About this exercise: The line with "register (479, 554)" marks the first line to copy, and the line with "Web Design (195, 1226)" marks the last. Transcribe that stretch of the data below exactly, without pictures.

┄┄┄┄┄┄┄┄┄┄┄┄┄┄┄┄┄┄┄┄

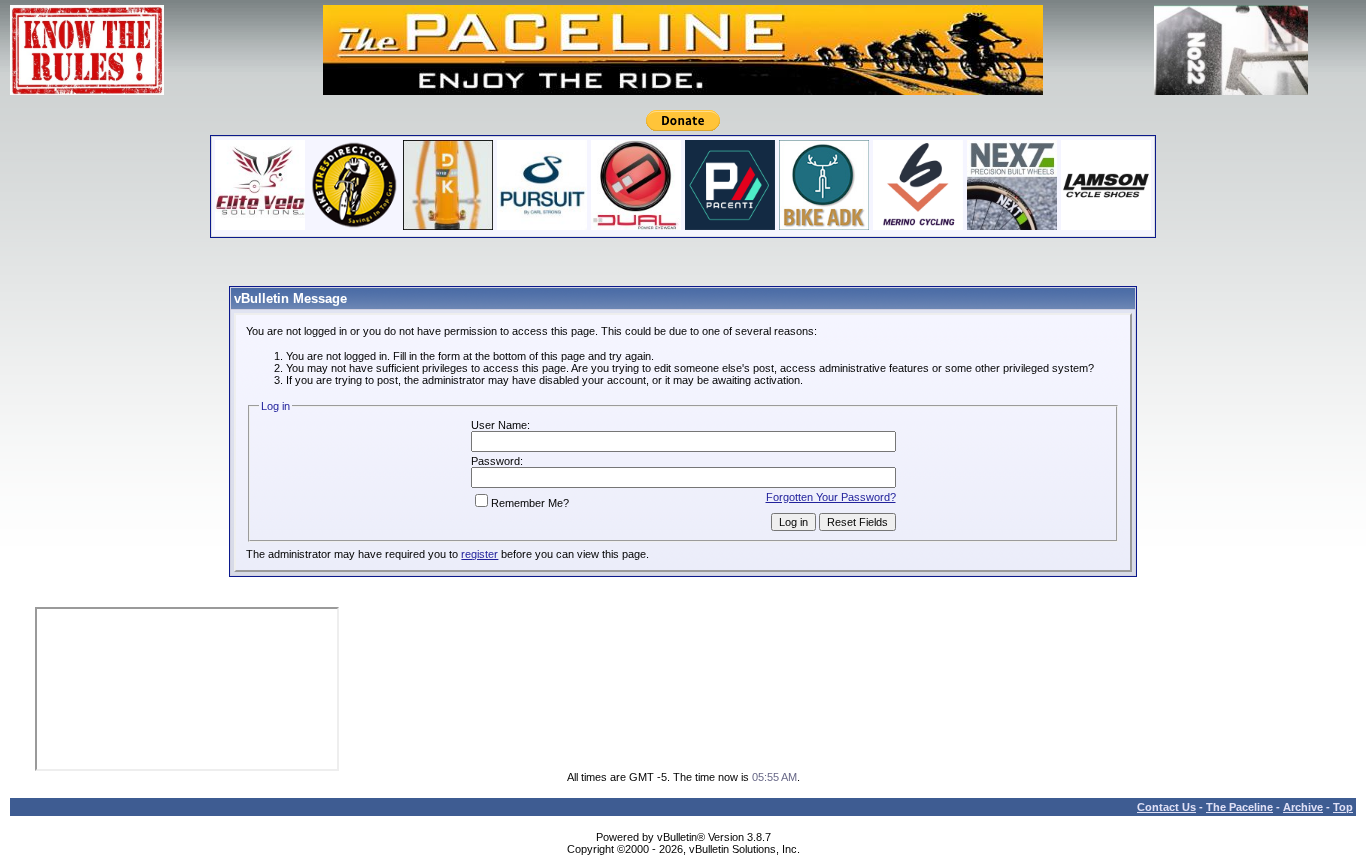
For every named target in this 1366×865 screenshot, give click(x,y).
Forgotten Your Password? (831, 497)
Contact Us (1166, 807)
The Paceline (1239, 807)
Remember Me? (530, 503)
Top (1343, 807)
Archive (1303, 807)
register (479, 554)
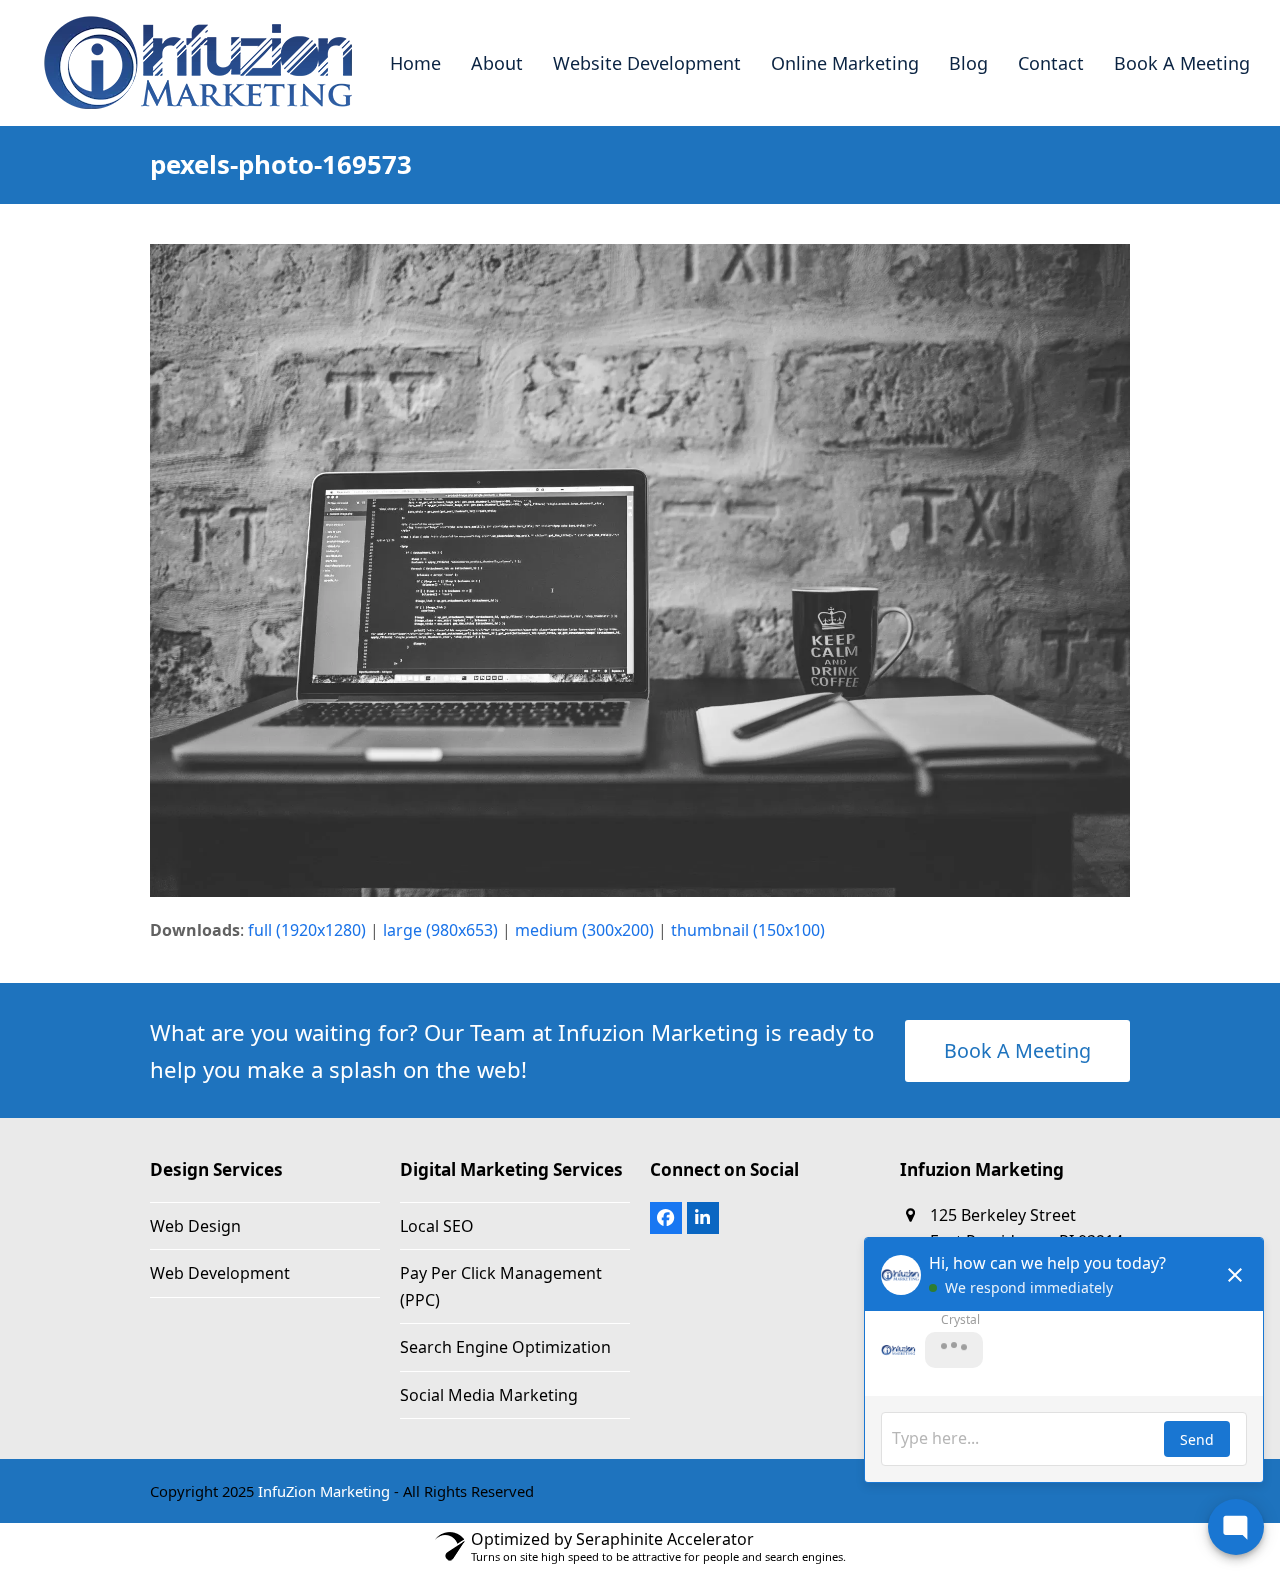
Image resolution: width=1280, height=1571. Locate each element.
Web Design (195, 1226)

┄┄┄┄┄┄┄┄┄┄┄┄┄┄┄┄┄┄┄┄

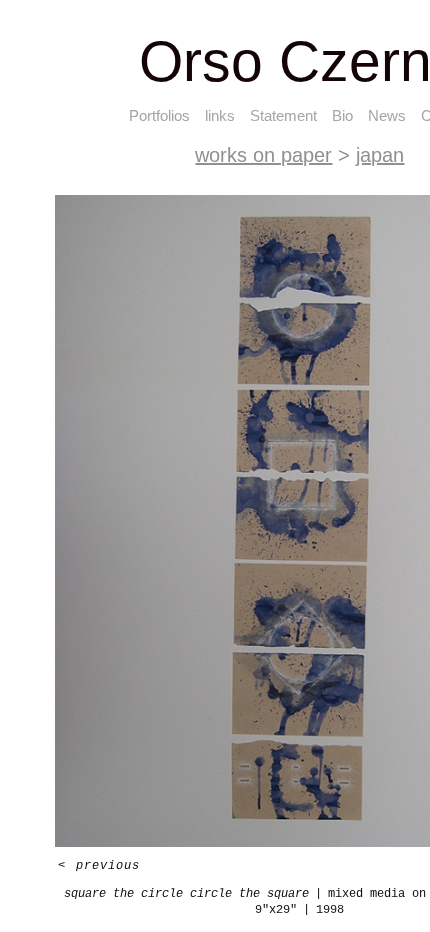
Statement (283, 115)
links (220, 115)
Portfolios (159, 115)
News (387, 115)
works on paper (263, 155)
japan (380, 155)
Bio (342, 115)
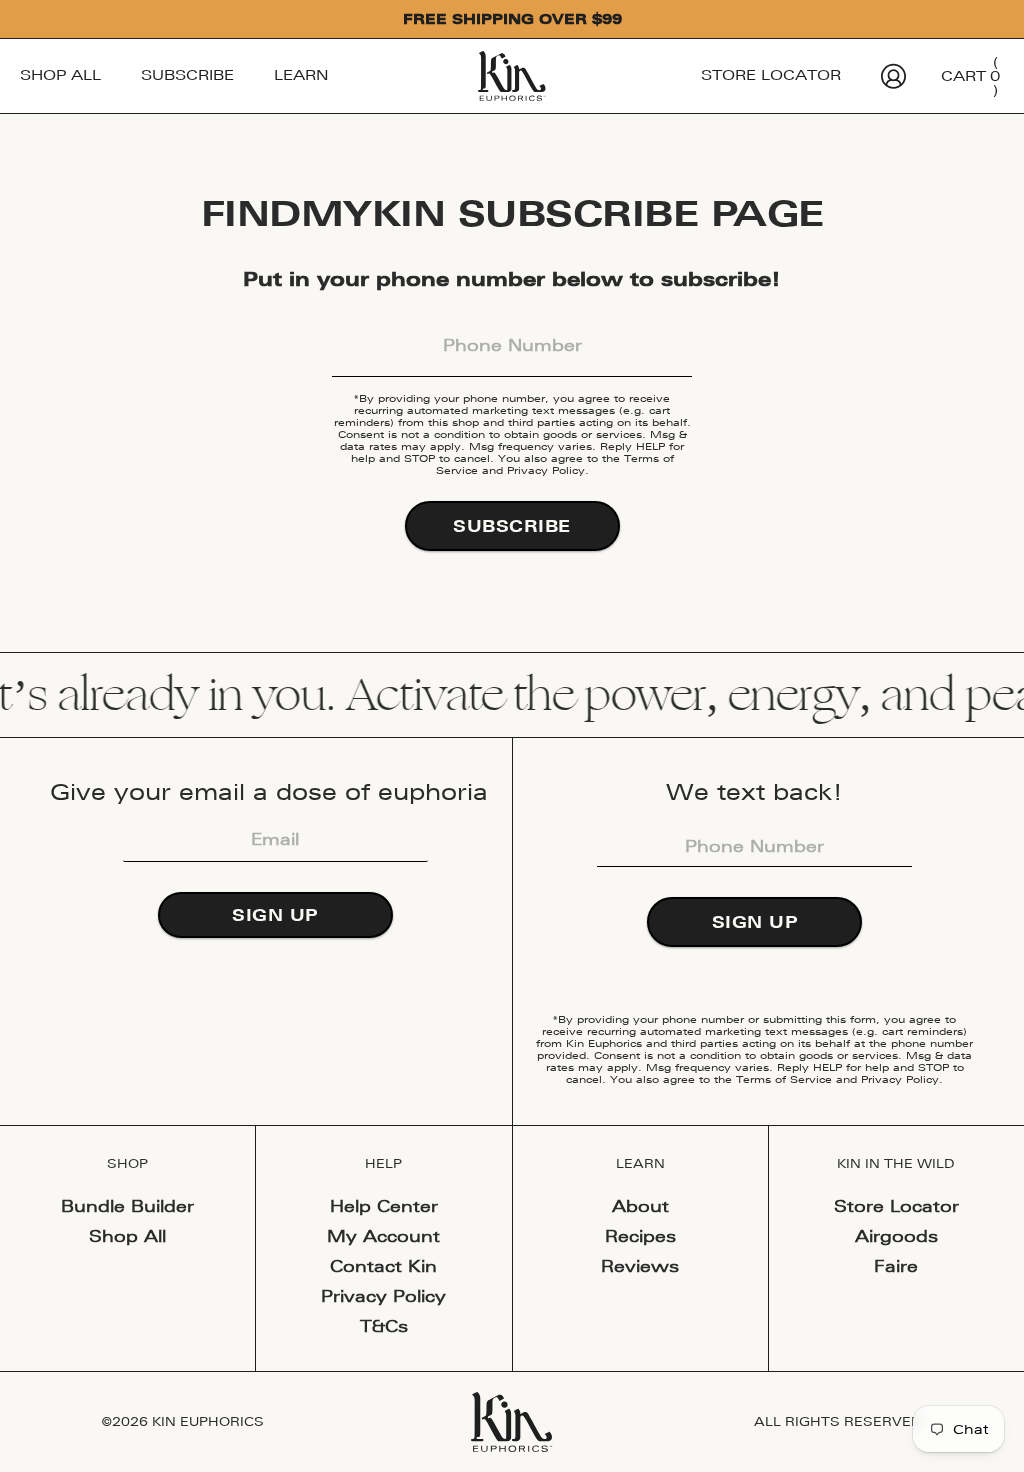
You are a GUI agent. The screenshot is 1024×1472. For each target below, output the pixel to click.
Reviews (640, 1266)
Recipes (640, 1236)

┄┄┄┄┄┄┄┄┄┄┄┄┄┄┄┄┄┄┄┄

Answer space:
register (479, 554)
Image resolution: width=1280, height=1571. Locate each element.
Web Design (195, 1226)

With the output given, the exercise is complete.